I keep receiving 429 Quota exceeded errors when trying to create embeddings. Looking at my quotas, I can see "online_prediction_requests_per_base_model" is limited to 5/minute.

This seems to contradict this page, which suggests the limit should be 600. https://cloud.google.com/vertex-ai/docs/quotas

Is there a reason why I cannot receive a higher quota?

Many thanks

lsolatorio

Hi @stars,

Welcome and thank you for reaching out to our community.

I understand that our documentation can be confusing at times but let me help you get a better picture of our quotas and limits.

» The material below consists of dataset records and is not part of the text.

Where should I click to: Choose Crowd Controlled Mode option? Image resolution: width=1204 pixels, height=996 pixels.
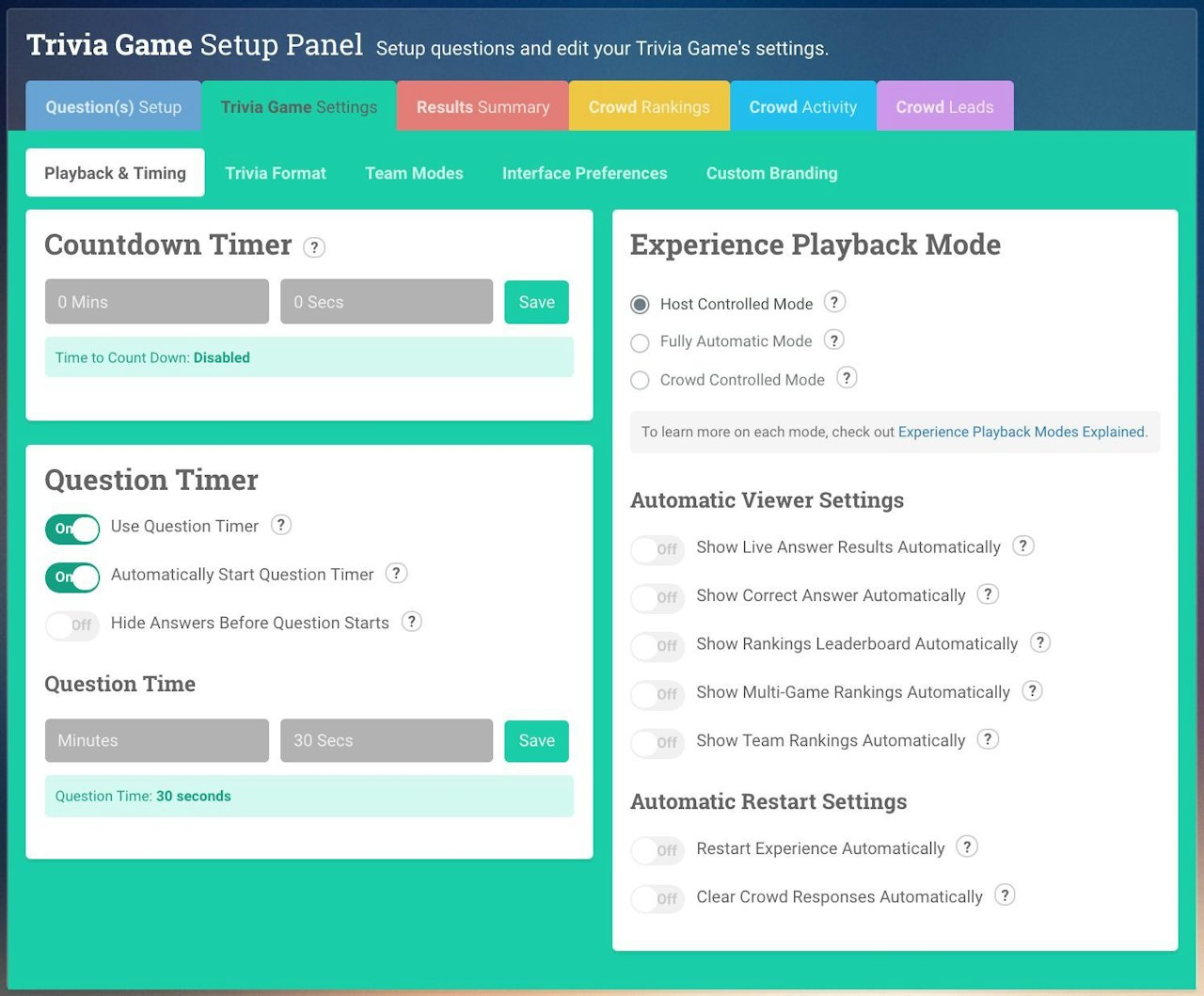pyautogui.click(x=641, y=380)
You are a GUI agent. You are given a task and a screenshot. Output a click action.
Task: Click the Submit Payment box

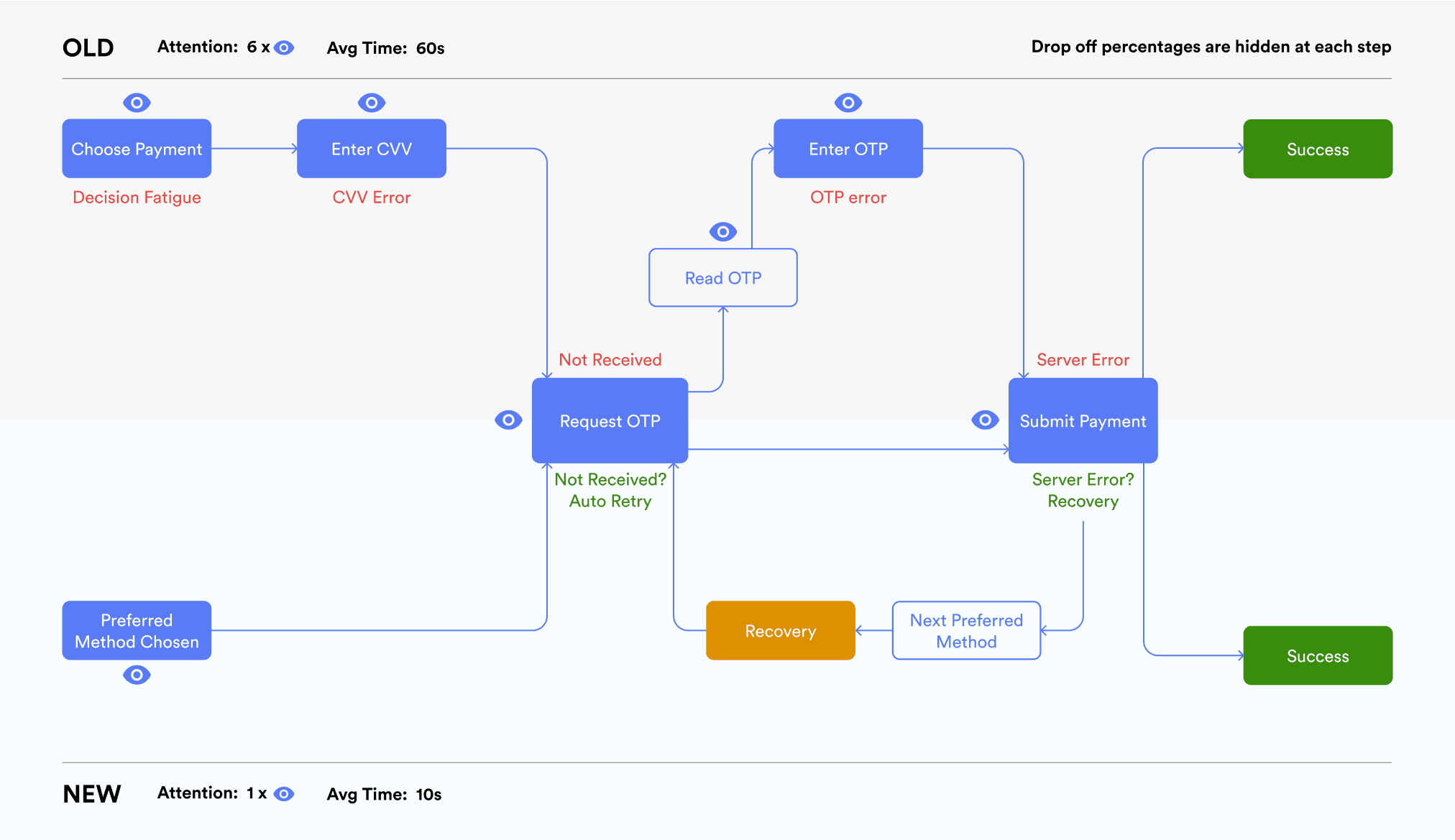(1083, 420)
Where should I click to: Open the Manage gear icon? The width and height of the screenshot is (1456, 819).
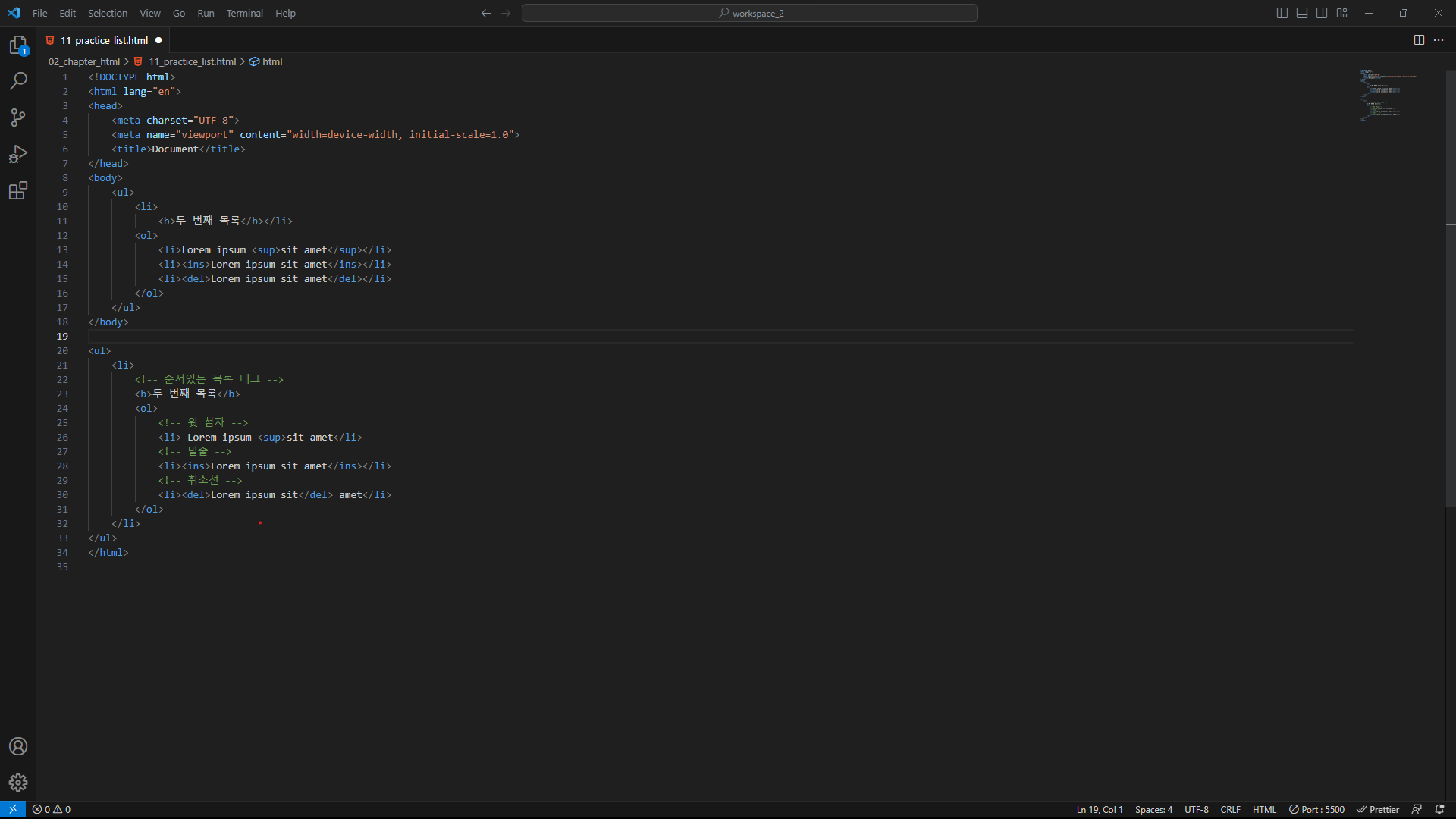pos(18,783)
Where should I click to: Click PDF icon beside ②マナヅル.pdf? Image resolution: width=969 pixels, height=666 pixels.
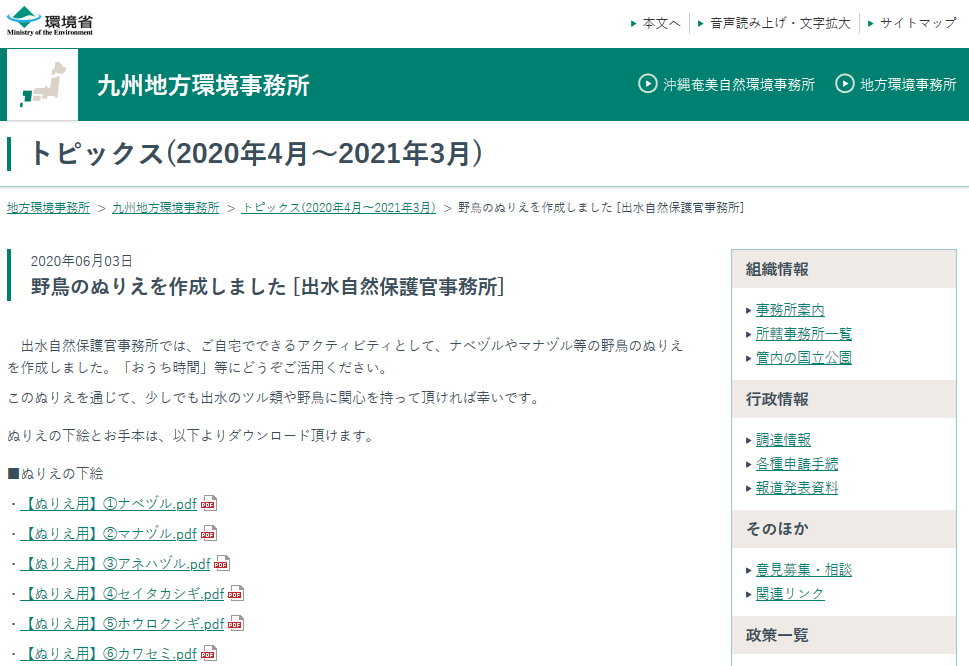pyautogui.click(x=209, y=534)
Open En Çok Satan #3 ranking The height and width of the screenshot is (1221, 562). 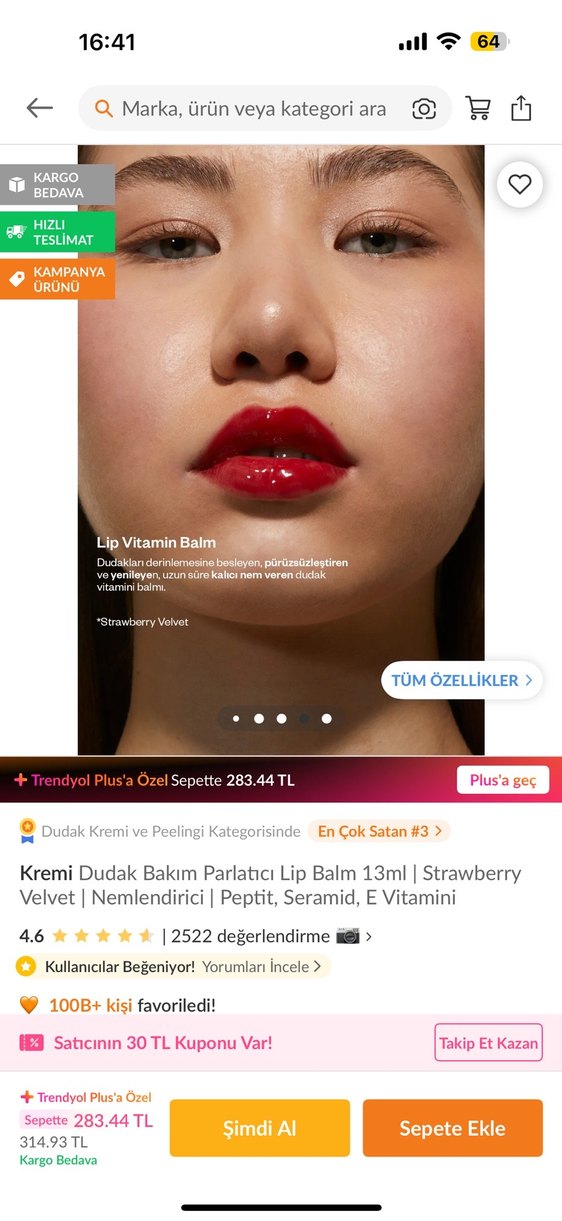click(379, 831)
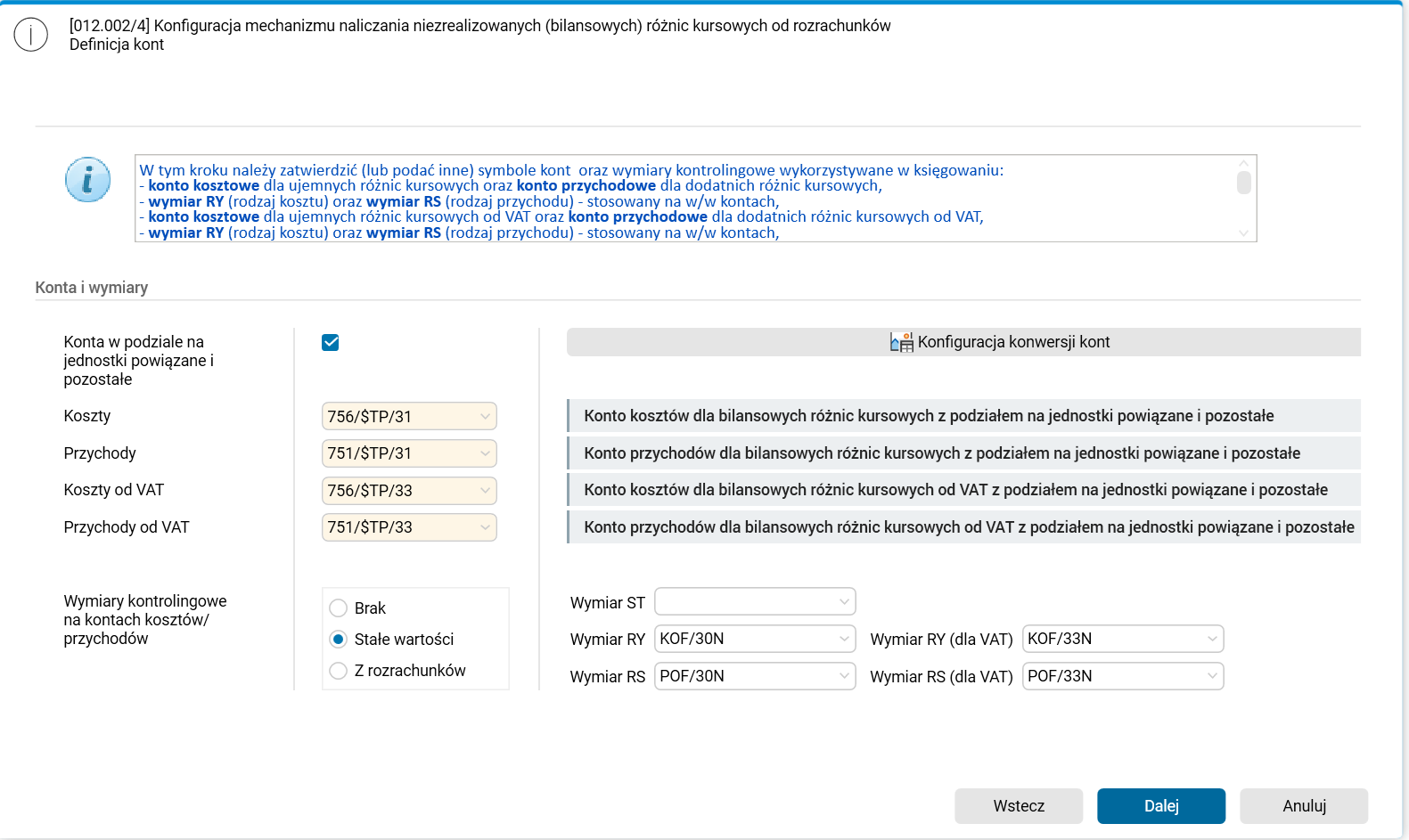Select the Stałe wartości radio option
Viewport: 1409px width, 840px height.
[x=339, y=640]
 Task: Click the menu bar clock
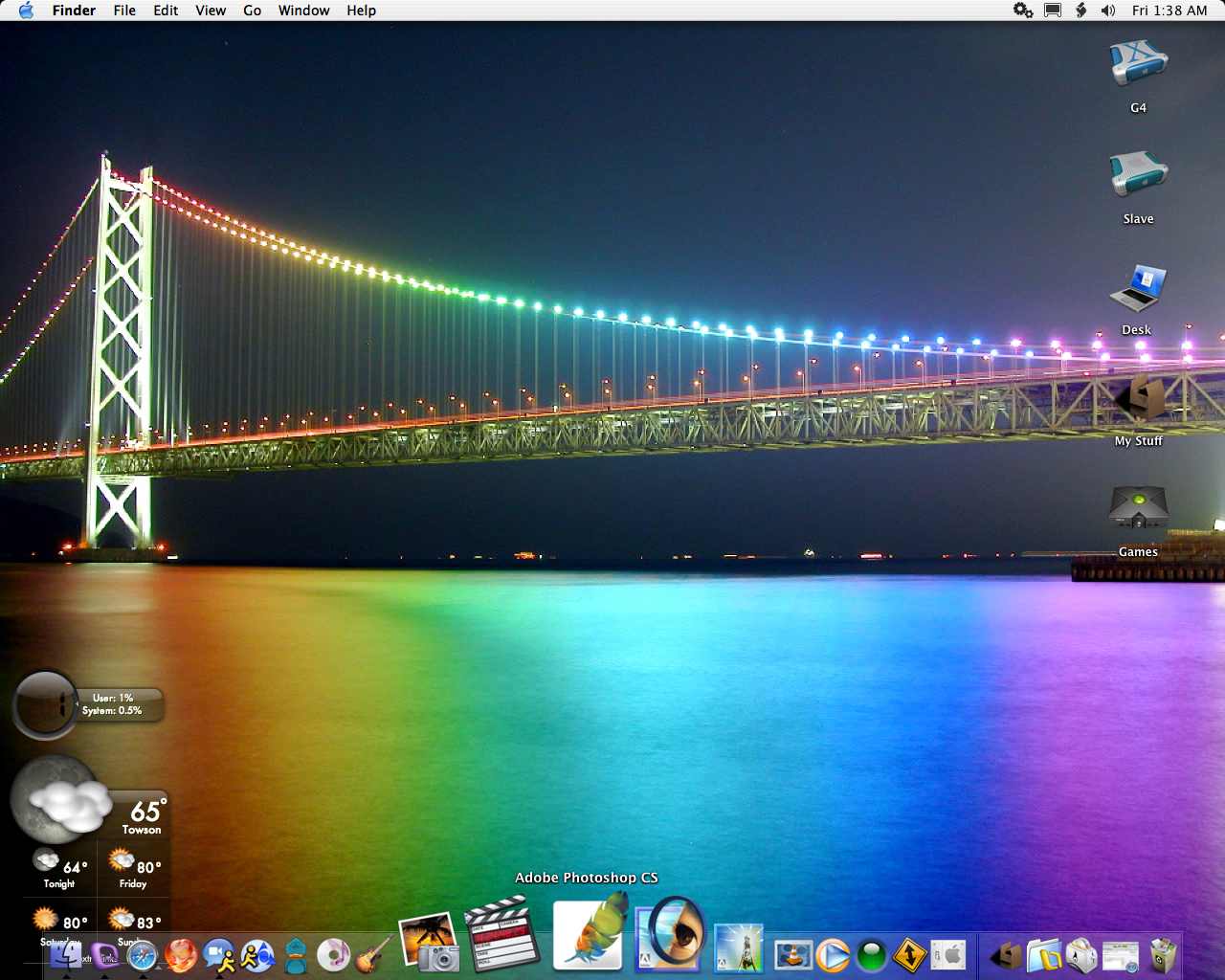coord(1169,11)
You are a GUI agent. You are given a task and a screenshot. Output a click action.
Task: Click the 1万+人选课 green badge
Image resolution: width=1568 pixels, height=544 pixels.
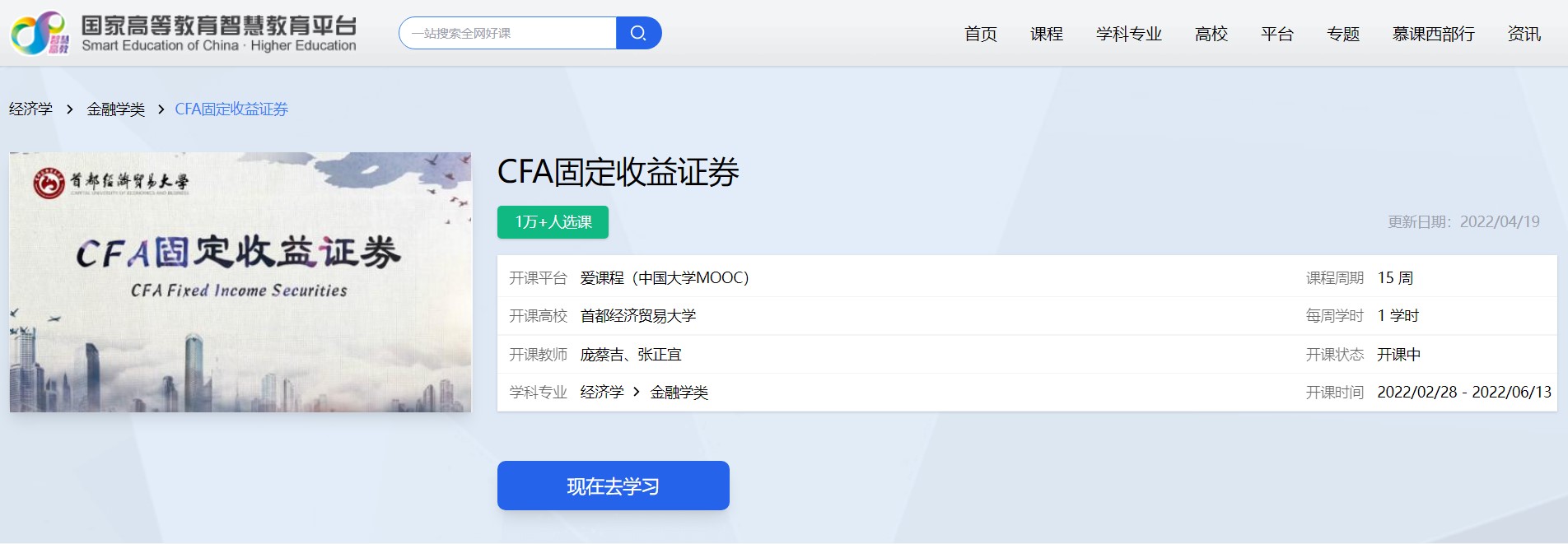click(553, 222)
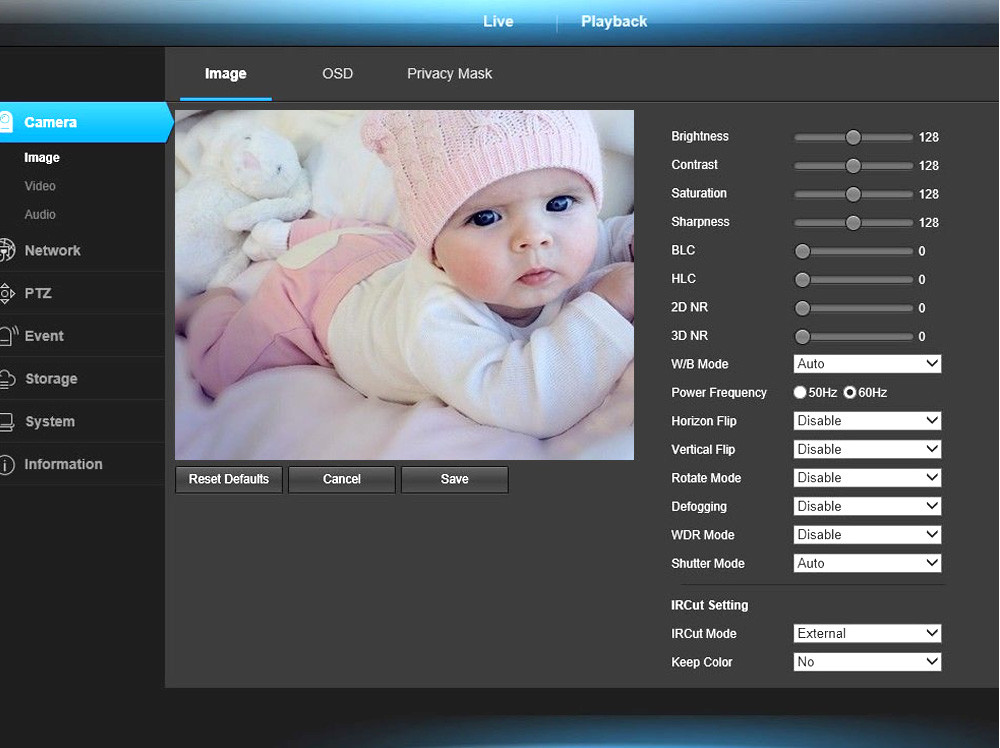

The base_model:textembedding-gecko indeed has 600 requests per minute quota but it is limited to 5 input text per request. This means that you can have a maximum of 600 request instances per minute with a maximum of 5 input text for each request, as shown in the screenshot that you have provided.

Please do note that you can also reach out to Vertex AI Support to discuss more of this in detail.

View solution in original post

lsolatorio

Hi @stars,

Welcome and thank you for reaching out to our community.

I understand that our documentation can be confusing at times but let me help you get a better picture of our quotas and limits.

The base_model:textembedding-gecko indeed has 600 requests per minute quota but it is limited to 5 input text per request. This means that you can have a maximum of 600 request instances per minute with a maximum of 5 input text for each request, as shown in the screenshot that you have provided.

Please do note that you can also reach out to Vertex AI Support to discuss more of this in detail.

stars

Thank you for the clarification! 😀

glaforge

I've just discovered that the new limit now seems to be 250 input texts per request, compared to 5 before.